## Introduction

This entry is my entry to the "Birds of a Feather" Machine Learning and Artificial Intelligence Challenge. This article describes a recommendation engine or collaborative filter that is written in C#.

## Background

This article is my entry to the "Birds of a Feather" competition.

A recommendation engine is software that can predict what a user may or may not like based on previous expressed likes or dislikes. It can be used as an alternative or in conjunction with searches since it helps users discover products or content that they may not have otherwise come across. Recommendation engines are a big part of Amazon, Facebook, movie and many, many content sites across the internet.

The challenge given here was to take a set of data given and to come up with recommendations for users based on that data. I was familiar with the results of recommendation engines or collaborative filters since I use Amazon but had never actually written or used one. I felt it would be an interesting challenge to take on and give me an opportunity to learn more about machine learning. I wasn’t sure if in three weeks of working on weekends, I could complete it, but the subject was interesting and a challenge.

I started my research on how to design and build a recommendation engine. I read a number of posts, blogs and articles on different approaches to the problem since this is a common problem that many seem to have interest in. The approaches and techniques used in these articles all had several things in common and did two sets of calculations.

First, the similarity between two raters in the system were calculated. Based on the similarities between raters, the probability that a user would like any particular item was calculated. The recommendation engine is based on the idea that if A is similar to B, C is similar to B, A must be similar to C as well. But just because I like an article or several articles that you like, does not necessarily mean that I like every other article that you like. So, the correlation between these data points is weak.

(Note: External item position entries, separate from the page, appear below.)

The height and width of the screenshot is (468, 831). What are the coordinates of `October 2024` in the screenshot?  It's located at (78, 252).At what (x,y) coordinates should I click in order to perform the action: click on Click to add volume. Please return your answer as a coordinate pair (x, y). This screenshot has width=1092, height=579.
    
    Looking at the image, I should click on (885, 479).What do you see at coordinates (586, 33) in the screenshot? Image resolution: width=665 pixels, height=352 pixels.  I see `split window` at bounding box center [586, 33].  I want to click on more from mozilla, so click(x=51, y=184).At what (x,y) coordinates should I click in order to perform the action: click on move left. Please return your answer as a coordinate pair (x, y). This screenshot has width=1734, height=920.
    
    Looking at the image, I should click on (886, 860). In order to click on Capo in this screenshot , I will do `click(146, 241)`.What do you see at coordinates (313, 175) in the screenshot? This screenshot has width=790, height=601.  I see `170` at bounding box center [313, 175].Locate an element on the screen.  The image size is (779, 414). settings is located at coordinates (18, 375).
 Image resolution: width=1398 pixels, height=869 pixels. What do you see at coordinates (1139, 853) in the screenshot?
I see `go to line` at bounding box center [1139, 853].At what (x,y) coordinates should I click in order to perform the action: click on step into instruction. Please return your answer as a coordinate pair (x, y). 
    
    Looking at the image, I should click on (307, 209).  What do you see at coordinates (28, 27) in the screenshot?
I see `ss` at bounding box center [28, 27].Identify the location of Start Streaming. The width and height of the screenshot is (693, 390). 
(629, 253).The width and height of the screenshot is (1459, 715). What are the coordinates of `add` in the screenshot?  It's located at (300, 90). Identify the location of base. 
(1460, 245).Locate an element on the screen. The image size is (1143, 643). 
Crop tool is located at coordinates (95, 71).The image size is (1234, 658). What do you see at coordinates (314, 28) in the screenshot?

I saw several approaches, but I settled on using this approach.

He does a nice job outlining where and how these equations came about. Feel free to read his article to better understand this approach. This approach also gave us a similarity rating between -1.0 and 1.0 with -1 being completely dissimilar and 1 being completely similar. Users with not enough data to calculate a similarity between them will have similarity of 0 and the results will be discarded. I ran some numbers to test his math and verify his formulas which seemed to come out the way I wanted, so I decided to use them as a basis for this article.

### Similarity Equation

S(U1, U2) = (L1 intersection L2) + (D1 intersection D2) – (L1 intersection D2) – (L2 intersection D1) / (L1 union L2 union D1 union D2)

S(U1, U2) = similarity between user one and user two – a value from -1 to 1 – a zero probability means there isn’t enough data to make a calculation

- L1 intersection L2 – Number of likes of user one that user two also likes
- D1 intersection D2 – Number of dislikes that user one and user two also dislike
- L1 intersection D2 – Number likes that user one has that user two dislikes
- L2 intersection D1 – Number of likes that user two has that user one dislikes
- L1 union L2 union D1 union D2 – Number of likes for user one plus number of likes for user two plus number of dislikes for user one plus number of dislikes for user two

### Similarity Equation - Using Tags to Define Similarities Within System

I also tried using tags associated to articles as a way to calculate likes and dislikes for all users in the system. I have separated out the code enough that it is fairly easy to plug in a different formula to calculate similarities between users.

Using the currently loaded user’s likes and dislikes, the number of times each tag occurs in those articles is collated to create the numbers below that are plugged into the similarity formula above. Below, I outline what values are being plugged into those formulas. I include an example of how the various values might be calculated.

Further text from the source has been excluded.